In separate visits this month, Vice President Kamala Harris and Homeland Security Secretary Alejandro Mayorkas conveyed to the United States’ most important partner that the Biden administration is taking a more nuanced approach to immigration than its predecessor, but that Mexico still needs to do more.
“We have challenged one another with respect to what more can each of us do to address the level of irregular migration that has persisted for several months,” Mayorkas said at the end of two days of high-level meetings on Tuesday.
According to data from US Customs and Border Protection, encounters with migrants at the US-Mexico border increased from April to more than 180,000 in May, more than doubling the number in January.
Record migrant child arrivals have been particularly difficult for the Biden administration, as they have been for his predecessors, with the US government picking up nearly 60,000 children traveling without their parents across the Mexican border from February to May. When then-President Donald Trump threatened to impose harmful tariffs on all Mexican imports unless Mexico did more to stem the flow of migrants in 2019, Mexico deployed its newly formed National Guard to beef up enforcement efforts.
Mayorkas described the Biden administration’s approach as “multifaceted,” and he denied that the White House had sent mixed messages that could have encouraged more migration to the border.
Harris is leading the United States’ efforts to identify and address the underlying causes of immigration. During her visit to Guatemala and Mexico earlier this month, she urged Central Americans not to attempt to cross the border into the United States, while also attempting to provide people with a sense of hope that would encourage them to stay at home.
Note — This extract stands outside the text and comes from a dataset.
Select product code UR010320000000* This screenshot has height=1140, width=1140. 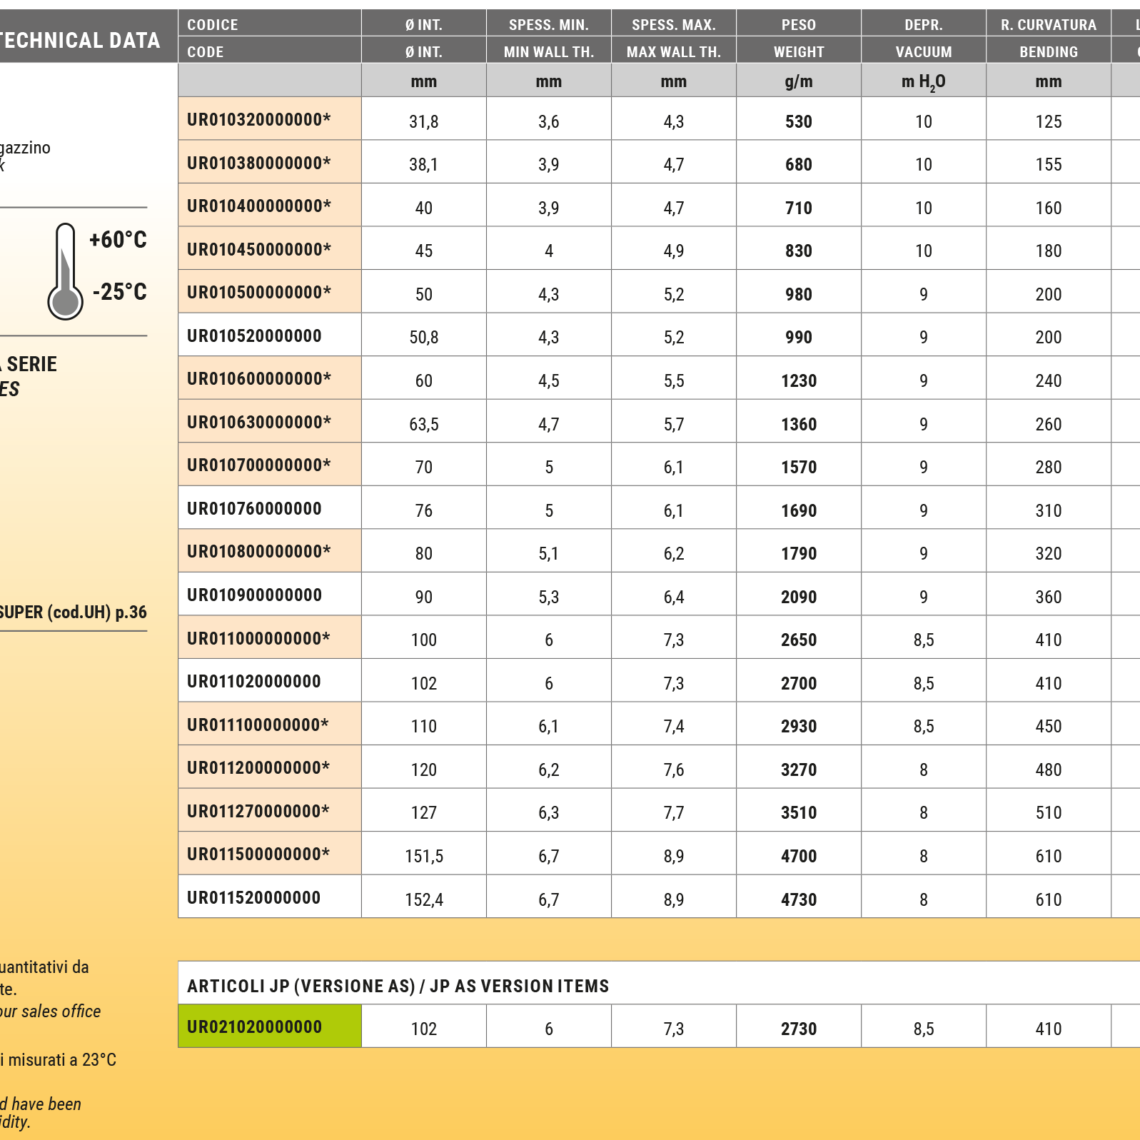pos(269,120)
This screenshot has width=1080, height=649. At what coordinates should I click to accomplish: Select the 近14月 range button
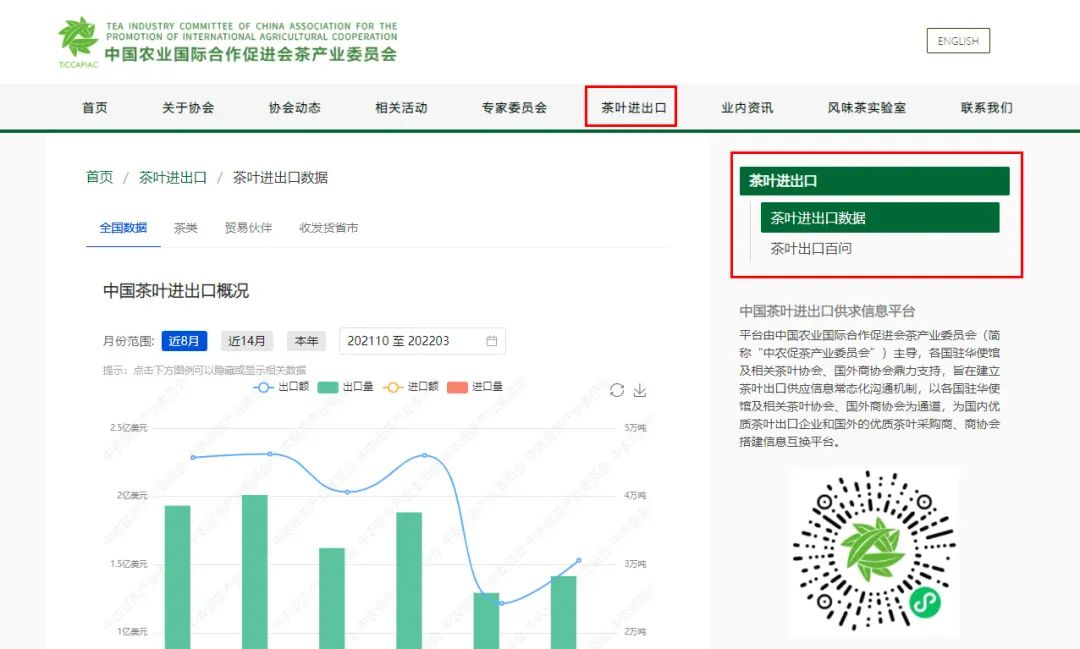[246, 341]
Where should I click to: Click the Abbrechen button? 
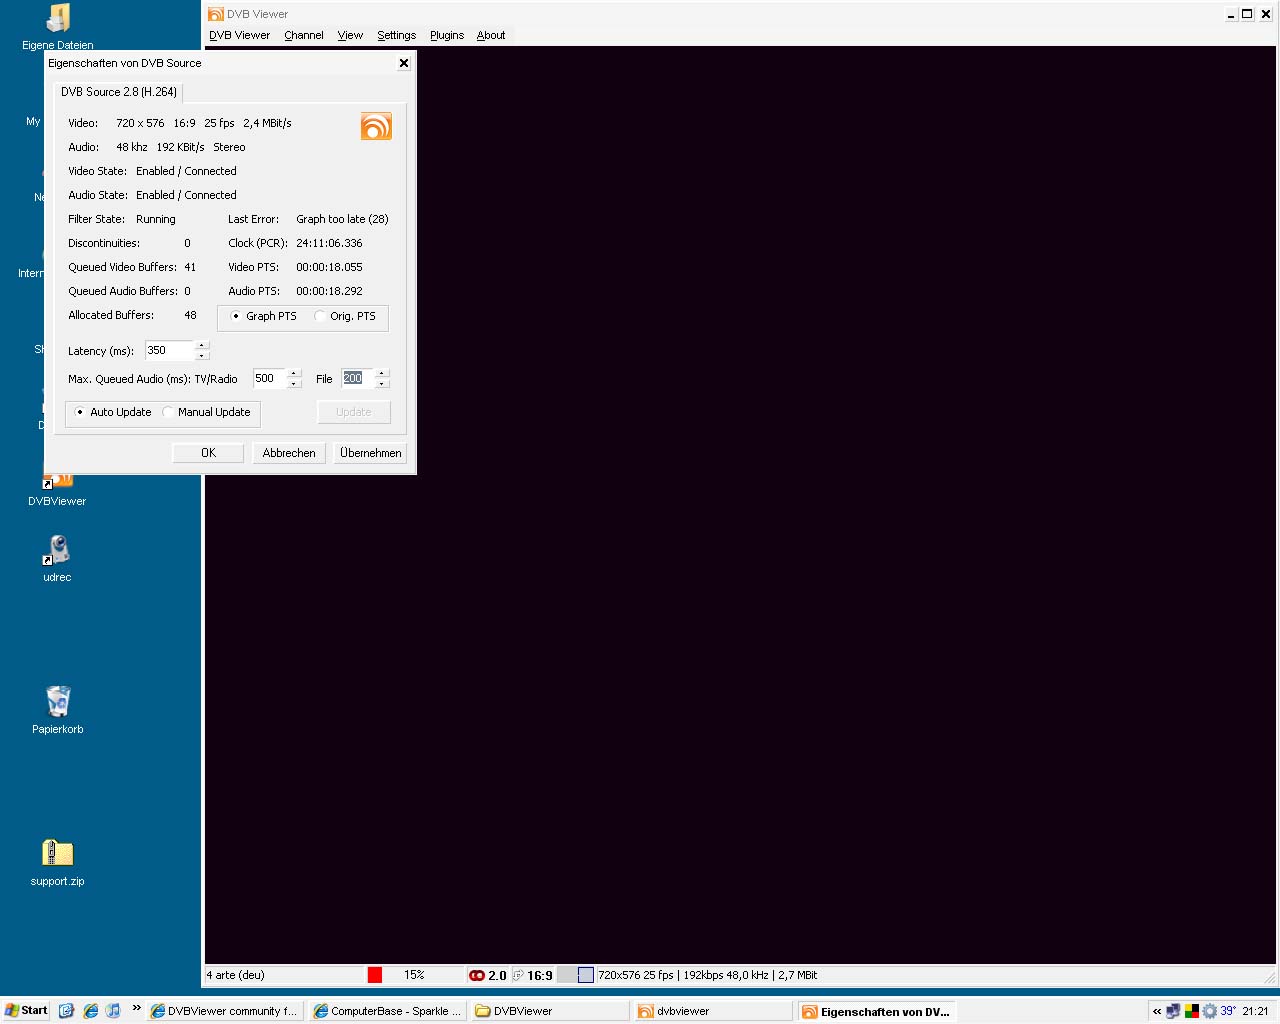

The Biden administration has struggled to put a more compassionate face on immigration policies in the United States, undoing some of Trump’s harshest measures while not encouraging more migration.
Samantha Power, the Administrator of the United States Agency for International Development, is visiting the Northern Triangle countries this week to announce new aid aimed at improving conditions. Power and Harris have spoken out against the region’s rampant corruption and the need for greater economic opportunity.
Mayorkas stated that other components of that strategy included the expansion of the Central American Minors Program, which was announced on Tuesday.
The Biden administration announced on Tuesday that it was expanding a recently resurrected effort to bring Central American children to the United States to reunite with legally present parents. Trump announced in August 2017 that he was suspending the Central American Minors Program as part of his immigration crackdown.
The program was restarted in March for children from Guatemala, Honduras, or El Salvador who had applied to be paroled into the United States before Trump terminated it. The expansion announced Tuesday provides various forms of legal status to eligible families whose parents are in the United States, including green cards and Temporary Protected Status for designated countries afflicted by natural disasters or civil strife. Harris, Mayorkas, and Power’s visits to the region were all their first foreign trips as part of a new administration, sending a message that the region’s problems were being addressed.
Other priorities for Mexico include reopening the U.S.-Mexico border, which has been closed to non-essential travel for more than a year.
The United States donated 1.35 million doses of Johnson & Johnson coronavirus vaccine to Mexico on Tuesday. The US vaccine shipment will be used to vaccinate anyone over the age of 18 in four border cities: Tijuana, Mexicali, Ciudad Juárez, and Reynosa. Mexico has stated that the goal is to raise vaccination rates in the country to levels comparable to those found in neighboring cities in the United States. Later, Ebrard said on Twitter that he told Mayorkas that Mexico wanted to speed up vaccinations for people living along their shared border so that life could return to normal. “The Secretary stated that his priority is to facilitate trade, tourism, and travel,” Ebrard wrote.
After US authorities arrested former Mexican Defense Secretary Gen. Salvador Cienfuegos on drug trafficking charges last year and then released him under Mexican pressure, security cooperation between the two countries suffered. Mexico has imposed restrictions on US agents operating in the country.